● Task prompt: The records that follow must all be duplicated exactly.

(Pixel coordinate grounding data)

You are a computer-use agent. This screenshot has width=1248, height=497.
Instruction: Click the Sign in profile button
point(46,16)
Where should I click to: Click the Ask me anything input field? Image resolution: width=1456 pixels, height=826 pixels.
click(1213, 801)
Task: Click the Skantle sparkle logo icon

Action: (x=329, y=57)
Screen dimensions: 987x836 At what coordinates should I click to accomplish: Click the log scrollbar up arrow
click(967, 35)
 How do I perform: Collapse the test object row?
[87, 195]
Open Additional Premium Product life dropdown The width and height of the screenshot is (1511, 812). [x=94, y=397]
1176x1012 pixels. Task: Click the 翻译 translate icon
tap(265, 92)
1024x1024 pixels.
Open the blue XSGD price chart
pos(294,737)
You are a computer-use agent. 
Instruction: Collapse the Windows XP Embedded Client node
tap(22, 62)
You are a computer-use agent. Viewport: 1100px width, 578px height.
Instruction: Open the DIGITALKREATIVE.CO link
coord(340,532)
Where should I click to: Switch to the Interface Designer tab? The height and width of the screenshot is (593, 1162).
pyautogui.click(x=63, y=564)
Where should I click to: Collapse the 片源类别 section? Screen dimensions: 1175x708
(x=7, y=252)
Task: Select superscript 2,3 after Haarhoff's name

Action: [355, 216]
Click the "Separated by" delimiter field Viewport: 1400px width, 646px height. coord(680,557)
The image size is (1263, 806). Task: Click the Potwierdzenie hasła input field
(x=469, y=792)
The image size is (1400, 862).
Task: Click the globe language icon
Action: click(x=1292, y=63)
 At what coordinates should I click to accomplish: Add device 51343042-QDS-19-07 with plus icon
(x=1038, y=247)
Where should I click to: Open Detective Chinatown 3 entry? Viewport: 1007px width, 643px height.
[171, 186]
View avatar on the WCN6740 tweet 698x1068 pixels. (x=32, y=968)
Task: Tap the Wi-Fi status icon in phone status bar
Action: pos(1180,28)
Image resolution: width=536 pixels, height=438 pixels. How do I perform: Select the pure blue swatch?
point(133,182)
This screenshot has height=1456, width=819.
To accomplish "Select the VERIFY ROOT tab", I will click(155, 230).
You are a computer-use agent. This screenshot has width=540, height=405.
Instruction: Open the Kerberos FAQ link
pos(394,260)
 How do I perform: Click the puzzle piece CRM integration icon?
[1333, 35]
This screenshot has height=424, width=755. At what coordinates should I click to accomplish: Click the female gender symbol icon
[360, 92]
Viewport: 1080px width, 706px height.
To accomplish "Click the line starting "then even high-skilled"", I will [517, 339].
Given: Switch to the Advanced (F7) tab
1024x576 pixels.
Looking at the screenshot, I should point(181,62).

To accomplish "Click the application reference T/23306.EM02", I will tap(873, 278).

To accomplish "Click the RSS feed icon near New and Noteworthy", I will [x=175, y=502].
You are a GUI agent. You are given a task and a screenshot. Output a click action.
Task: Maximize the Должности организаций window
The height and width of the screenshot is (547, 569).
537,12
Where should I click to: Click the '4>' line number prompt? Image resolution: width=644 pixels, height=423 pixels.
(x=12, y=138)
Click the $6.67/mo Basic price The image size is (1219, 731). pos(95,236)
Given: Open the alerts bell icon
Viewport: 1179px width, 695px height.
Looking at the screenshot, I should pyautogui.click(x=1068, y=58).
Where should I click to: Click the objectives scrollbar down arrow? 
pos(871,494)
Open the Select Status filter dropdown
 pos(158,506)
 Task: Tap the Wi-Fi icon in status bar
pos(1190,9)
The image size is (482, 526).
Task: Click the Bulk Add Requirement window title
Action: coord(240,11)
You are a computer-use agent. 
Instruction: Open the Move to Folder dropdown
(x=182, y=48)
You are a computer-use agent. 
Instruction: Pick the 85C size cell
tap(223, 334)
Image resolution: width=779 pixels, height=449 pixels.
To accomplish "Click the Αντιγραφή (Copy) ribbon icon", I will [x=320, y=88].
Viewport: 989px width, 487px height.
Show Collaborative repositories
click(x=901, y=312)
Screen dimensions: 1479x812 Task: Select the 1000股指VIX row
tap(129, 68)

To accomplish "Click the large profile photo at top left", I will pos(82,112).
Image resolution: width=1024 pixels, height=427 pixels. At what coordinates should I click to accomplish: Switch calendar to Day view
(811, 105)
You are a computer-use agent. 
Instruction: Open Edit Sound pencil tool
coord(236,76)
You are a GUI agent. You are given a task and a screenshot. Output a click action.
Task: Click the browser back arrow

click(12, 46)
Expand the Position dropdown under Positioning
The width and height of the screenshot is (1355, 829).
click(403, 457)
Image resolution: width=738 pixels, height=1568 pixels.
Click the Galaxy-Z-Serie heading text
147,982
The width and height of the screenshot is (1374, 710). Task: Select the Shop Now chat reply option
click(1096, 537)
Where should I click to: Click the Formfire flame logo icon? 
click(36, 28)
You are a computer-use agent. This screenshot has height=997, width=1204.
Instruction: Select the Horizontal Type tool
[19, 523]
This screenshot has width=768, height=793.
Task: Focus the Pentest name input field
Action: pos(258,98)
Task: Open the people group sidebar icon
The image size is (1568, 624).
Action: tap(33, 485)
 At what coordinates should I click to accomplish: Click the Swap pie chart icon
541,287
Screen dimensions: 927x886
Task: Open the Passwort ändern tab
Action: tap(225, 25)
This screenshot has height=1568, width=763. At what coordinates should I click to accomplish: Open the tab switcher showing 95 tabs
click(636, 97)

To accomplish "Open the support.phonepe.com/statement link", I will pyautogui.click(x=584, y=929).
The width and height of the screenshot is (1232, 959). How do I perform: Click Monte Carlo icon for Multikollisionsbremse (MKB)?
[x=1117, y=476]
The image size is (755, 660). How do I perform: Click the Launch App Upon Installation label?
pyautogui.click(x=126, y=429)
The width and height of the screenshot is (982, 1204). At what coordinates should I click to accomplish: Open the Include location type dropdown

● Response to this exercise:
You are a computer-use agent. This screenshot has width=1248, height=497.
Instruction: Click the Sign in profile button
point(46,16)
Where should I click to: Click the Ask me anything input field? Image resolution: width=1456 pixels, height=826 pixels.
click(1213, 801)
Task: Click the Skantle sparkle logo icon

Action: (x=329, y=57)
Screen dimensions: 987x836 At what coordinates should I click to accomplish: Click the log scrollbar up arrow
click(967, 35)
 How do I perform: Collapse the test object row?
[87, 195]
Open Additional Premium Product life dropdown The width and height of the screenshot is (1511, 812). [x=94, y=397]
1176x1012 pixels. Task: Click the 翻译 translate icon
tap(265, 92)
1024x1024 pixels.
Open the blue XSGD price chart
pos(294,737)
You are a computer-use agent. 
Instruction: Collapse the Windows XP Embedded Client node
tap(22, 62)
You are a computer-use agent. Viewport: 1100px width, 578px height.
Instruction: Open the DIGITALKREATIVE.CO link
coord(340,532)
Where should I click to: Switch to the Interface Designer tab? The height and width of the screenshot is (593, 1162).
pyautogui.click(x=63, y=564)
Where should I click to: Collapse the 片源类别 section? Screen dimensions: 1175x708
(x=7, y=252)
Task: Select superscript 2,3 after Haarhoff's name

Action: [355, 216]
Click the "Separated by" delimiter field Viewport: 1400px width, 646px height. coord(680,557)
The image size is (1263, 806). Task: Click the Potwierdzenie hasła input field
(x=469, y=792)
The image size is (1400, 862).
Task: Click the globe language icon
Action: click(x=1292, y=63)
 At what coordinates should I click to accomplish: Add device 51343042-QDS-19-07 with plus icon
(x=1038, y=247)
Where should I click to: Open Detective Chinatown 3 entry? Viewport: 1007px width, 643px height.
[171, 186]
View avatar on the WCN6740 tweet 698x1068 pixels. (x=32, y=968)
Task: Tap the Wi-Fi status icon in phone status bar
Action: pos(1180,28)
Image resolution: width=536 pixels, height=438 pixels. How do I perform: Select the pure blue swatch?
point(133,182)
This screenshot has height=1456, width=819.
To accomplish "Select the VERIFY ROOT tab", I will click(155, 230).
You are a computer-use agent. This screenshot has width=540, height=405.
Instruction: Open the Kerberos FAQ link
pos(394,260)
 How do I perform: Click the puzzle piece CRM integration icon?
[1333, 35]
This screenshot has height=424, width=755. At what coordinates should I click to accomplish: Click the female gender symbol icon
[360, 92]
Viewport: 1080px width, 706px height.
To accomplish "Click the line starting "then even high-skilled"", I will [517, 339].
Given: Switch to the Advanced (F7) tab
1024x576 pixels.
Looking at the screenshot, I should point(181,62).

To accomplish "Click the application reference T/23306.EM02", I will tap(873, 278).

To accomplish "Click the RSS feed icon near New and Noteworthy", I will [x=175, y=502].
You are a GUI agent. You are given a task and a screenshot. Output a click action.
Task: Maximize the Должности организаций window
The height and width of the screenshot is (547, 569).
537,12
Where should I click to: Click the '4>' line number prompt? Image resolution: width=644 pixels, height=423 pixels.
(x=12, y=138)
Click the $6.67/mo Basic price The image size is (1219, 731). pos(95,236)
Given: Open the alerts bell icon
Viewport: 1179px width, 695px height.
Looking at the screenshot, I should pyautogui.click(x=1068, y=58).
Where should I click to: Click the objectives scrollbar down arrow? 
pos(871,494)
Open the Select Status filter dropdown
 pos(158,506)
 Task: Tap the Wi-Fi icon in status bar
pos(1190,9)
The image size is (482, 526).
Task: Click the Bulk Add Requirement window title
Action: coord(240,11)
You are a computer-use agent. 
Instruction: Open the Move to Folder dropdown
(x=182, y=48)
You are a computer-use agent. 
Instruction: Pick the 85C size cell
tap(223, 334)
Image resolution: width=779 pixels, height=449 pixels.
To accomplish "Click the Αντιγραφή (Copy) ribbon icon", I will [x=320, y=88].
Viewport: 989px width, 487px height.
Show Collaborative repositories
click(x=901, y=312)
Screen dimensions: 1479x812 Task: Select the 1000股指VIX row
tap(129, 68)

To accomplish "Click the large profile photo at top left", I will pos(82,112).
Image resolution: width=1024 pixels, height=427 pixels. At what coordinates should I click to accomplish: Switch calendar to Day view
(811, 105)
You are a computer-use agent. 
Instruction: Open Edit Sound pencil tool
coord(236,76)
You are a GUI agent. You are given a task and a screenshot. Output a click action.
Task: Click the browser back arrow

click(12, 46)
Expand the Position dropdown under Positioning
The width and height of the screenshot is (1355, 829).
click(403, 457)
Image resolution: width=738 pixels, height=1568 pixels.
Click the Galaxy-Z-Serie heading text
147,982
The width and height of the screenshot is (1374, 710). Task: Select the Shop Now chat reply option
click(1096, 537)
Where should I click to: Click the Formfire flame logo icon? 
click(36, 28)
You are a computer-use agent. This screenshot has height=997, width=1204.
Instruction: Select the Horizontal Type tool
[19, 523]
This screenshot has width=768, height=793.
Task: Focus the Pentest name input field
Action: pos(258,98)
Task: Open the people group sidebar icon
The image size is (1568, 624).
Action: tap(33, 485)
 At what coordinates should I click to accomplish: Click the Swap pie chart icon
541,287
Screen dimensions: 927x886
Task: Open the Passwort ändern tab
Action: tap(225, 25)
This screenshot has height=1568, width=763. At what coordinates should I click to accomplish: Open the tab switcher showing 95 tabs
click(636, 97)

To accomplish "Open the support.phonepe.com/statement link", I will pyautogui.click(x=584, y=929).
The width and height of the screenshot is (1232, 959). How do I perform: Click Monte Carlo icon for Multikollisionsbremse (MKB)?
[x=1117, y=476]
The image size is (755, 660). How do I perform: Click the Launch App Upon Installation label?
pyautogui.click(x=126, y=429)
The width and height of the screenshot is (982, 1204). At what coordinates should I click to accomplish: Open the Include location type dropdown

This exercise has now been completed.